Perhaps the biggest missed opportunity in the play has to do with its non-treatment of colonization as a useful site of investigation. Ezra opens the baby’s gift, and it’s meant to be taken as a funny quirk of his neurosis. The baby sleeps in a tipi, but there’s no discussion of tipis’ use in Native American culture or of Europeans’ centuries-old, violent treatment of indigenous communities, which continues to this day. Poor Henry is asked to go off of testosterone so his body can be used by Chris and Ezra to produce a baby. And Henry, in turn, agrees to participate, because he wants to use the body of the prospective child so he can participate in the identities and rituals of fatherhood. These characters participate in theft with no consequences.
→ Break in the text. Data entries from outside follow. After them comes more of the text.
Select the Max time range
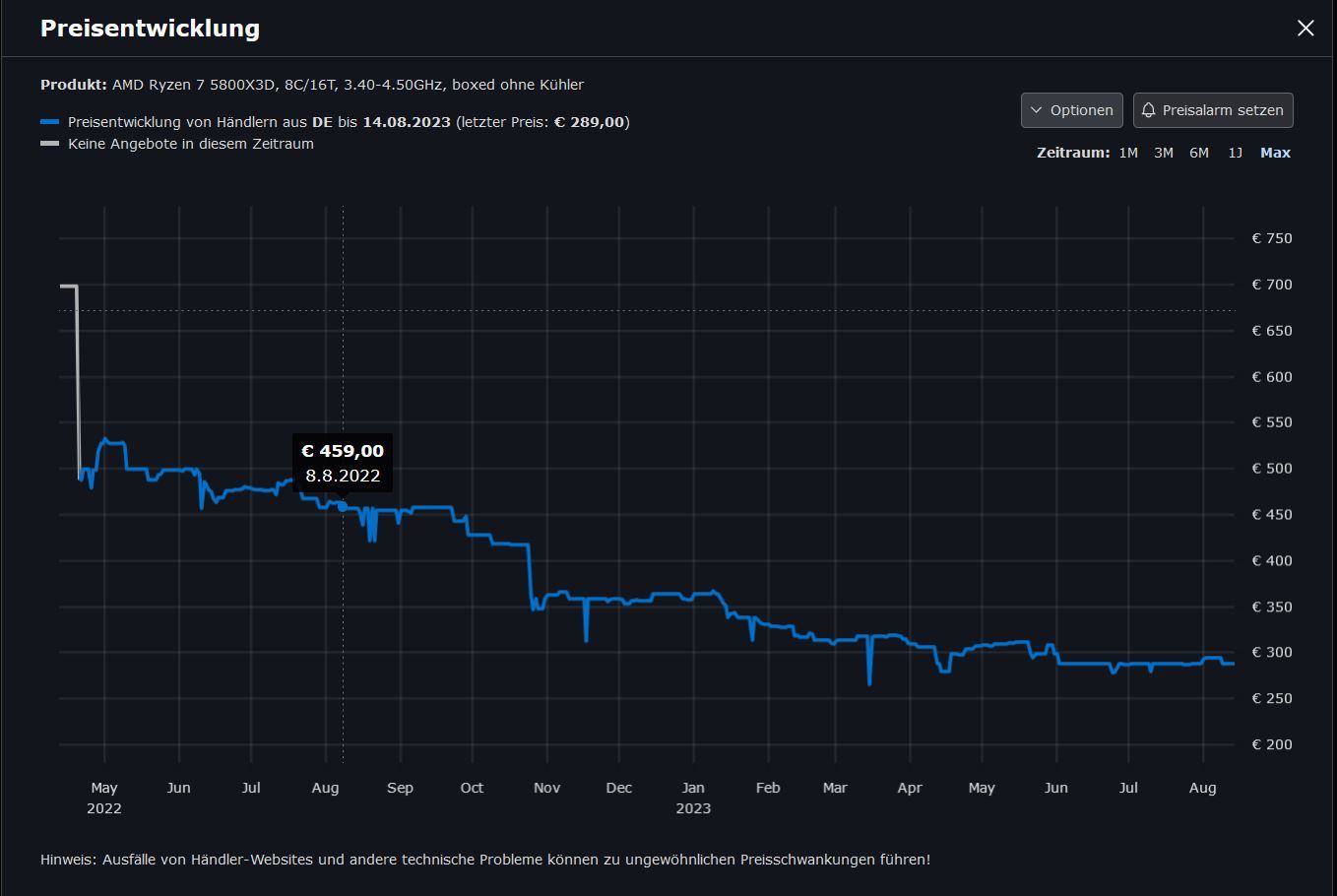The height and width of the screenshot is (896, 1337). point(1275,153)
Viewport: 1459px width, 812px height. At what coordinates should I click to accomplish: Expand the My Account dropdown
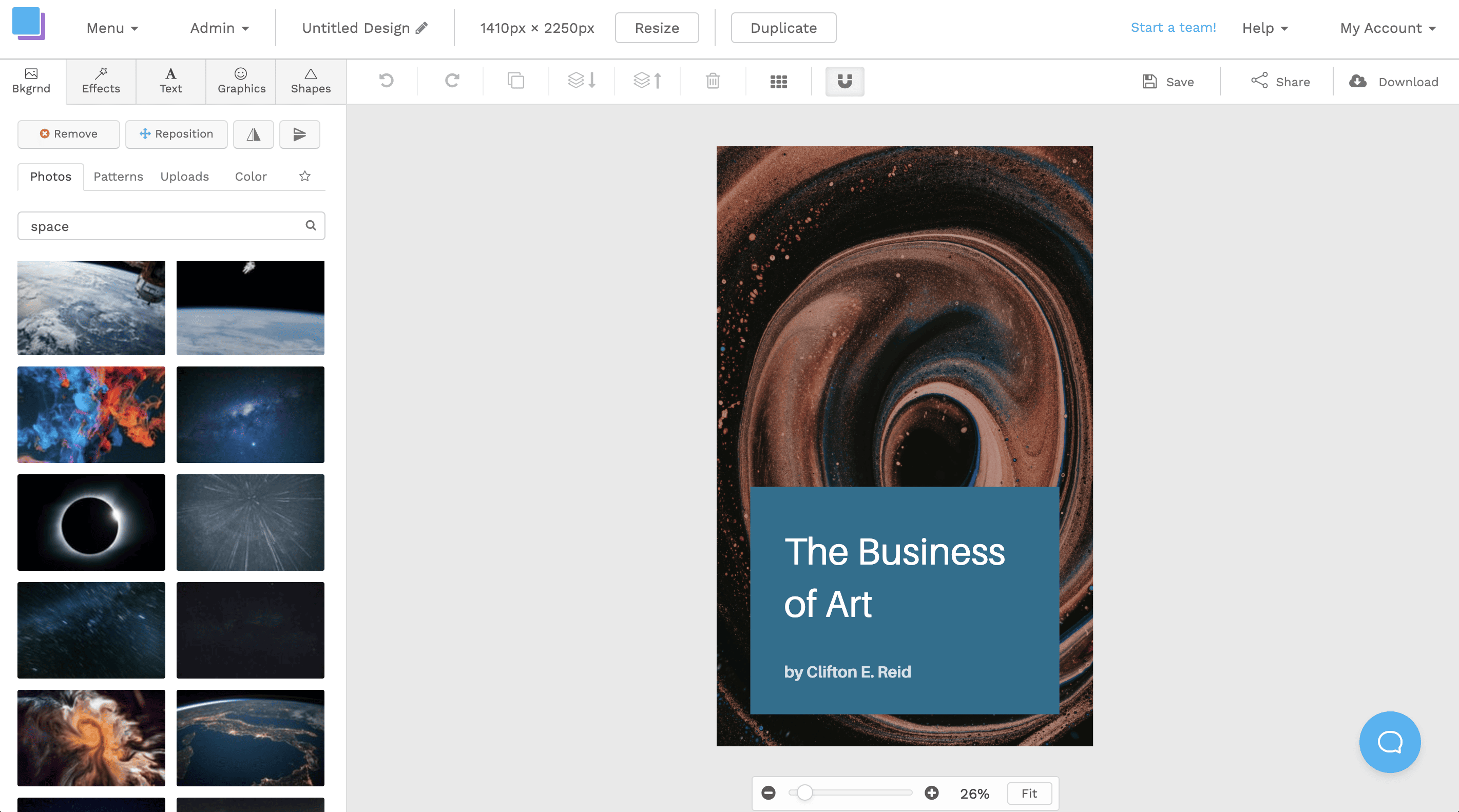tap(1387, 28)
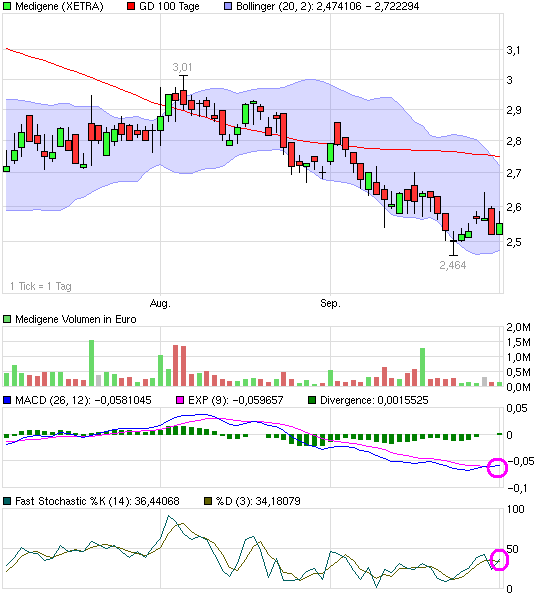The height and width of the screenshot is (597, 545).
Task: Click the olive %D (3) legend square
Action: (x=208, y=501)
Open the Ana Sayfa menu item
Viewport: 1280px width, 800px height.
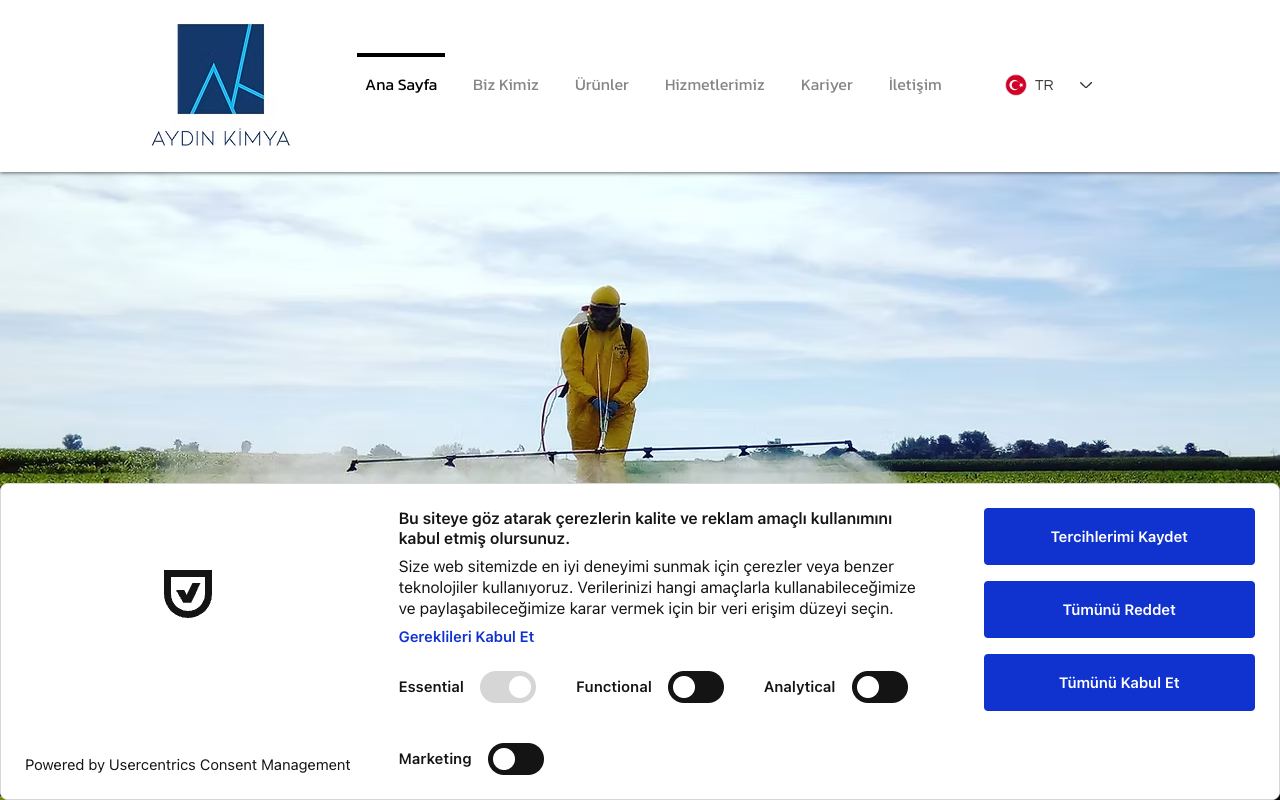pyautogui.click(x=401, y=85)
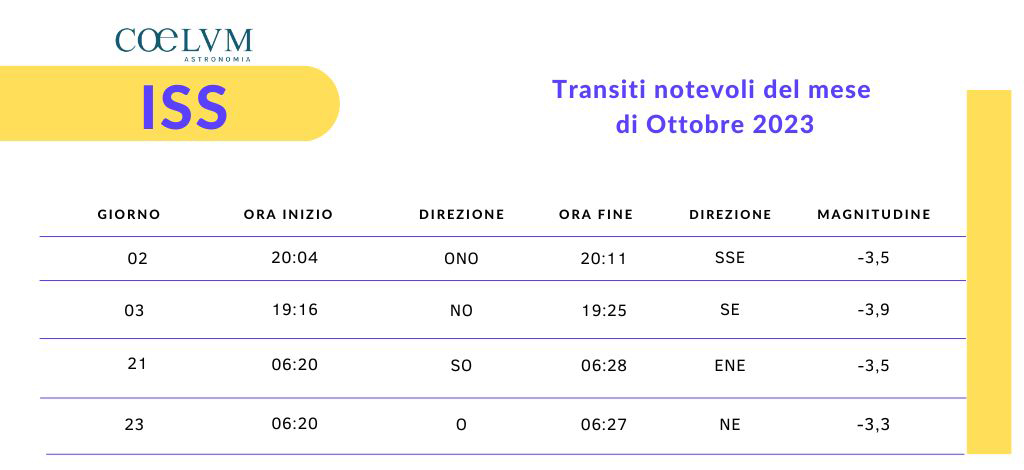This screenshot has height=470, width=1024.
Task: Select magnitude value -3,3
Action: pos(874,425)
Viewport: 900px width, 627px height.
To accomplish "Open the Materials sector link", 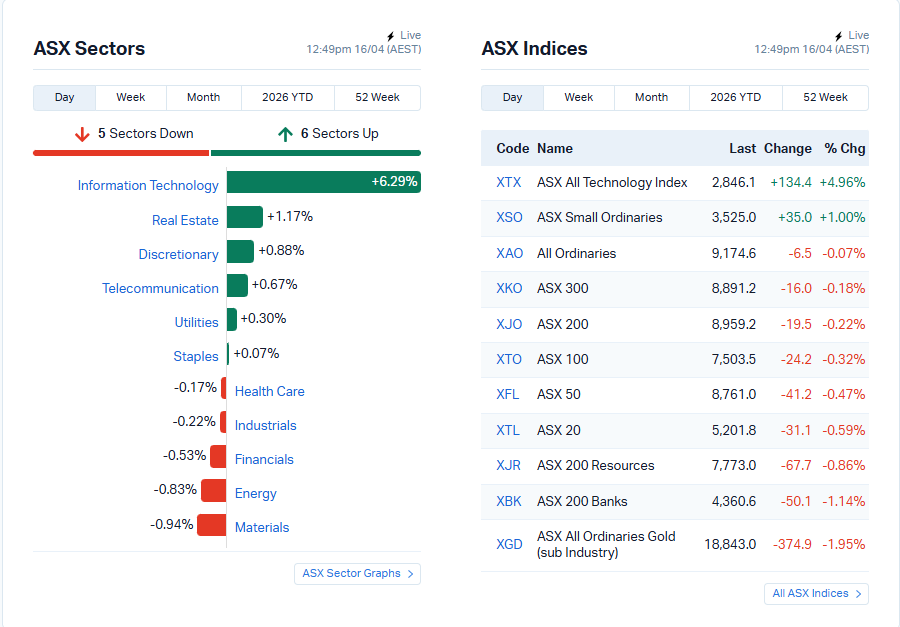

And they steal from each other wantonly because their relationship to authority is corrupted. Time and again, their expressions of their deepest desires simultaneously deviate from a heteronormative playbook and harm someone they care about, as if that playbook is the only legitimate source of authority. Pam even cites what straight people have been doing “for thousands of years” as permission for Ezra to open his relationship with Chris. The most self-consciously “political” discourse in the play has to do with which words belong to whom and who’s allowed to say what. Chris isn’t even allowed his expression of black male rage — he has to eventually apologize for his outburst in order to warm Henry up to the idea of going off T and lending his womb.

In the end, we’re made to believe that these characters’ only link to redemption lies in their children, and what they will eventually accomplish, effectively absolving the adults of any responsibility. But what of the queer adults who don’t wish to have children? They may not exist in the world of this play. Regardless, Log Cabin places no value on a non-reproductive way of being, nor on a serious reckoning with the violence of centrism or capitalism within the LGBTQ+ community.

Who is Log Cabin, marketed as a satire, for? Is it for rich, cis gays, to teach them about privilege, trans rights, and mutual respect in the context of a relationship? Is it for critics of capitalism, to show them that their contributions to the project of queer liberation have no meaning, since it’s up to our kids to save us from within the machine of uncritical homonormativity?

As the meme goes, “Satire requires a clarity of purpose and target lest it be mistaken for and contribute to that which it intends to criticize.” Log Cabin, lacking both a clarity of purpose and target, misses the mark, both in its marketing promise and in every play’s responsibility to do no harm. Instead, it traps its audiences in a 90-minute Cobble Hill hellscape in which impotent, gay cries of “Whatever shall we do about the future?” sound an awful lot like “Let them eat rainbow avocado toast.”

Log Cabin plays at Playwrights Horizons, 416 West 42nd Street, through Sunday, July 15. See www.playwrightshorizons.org for details.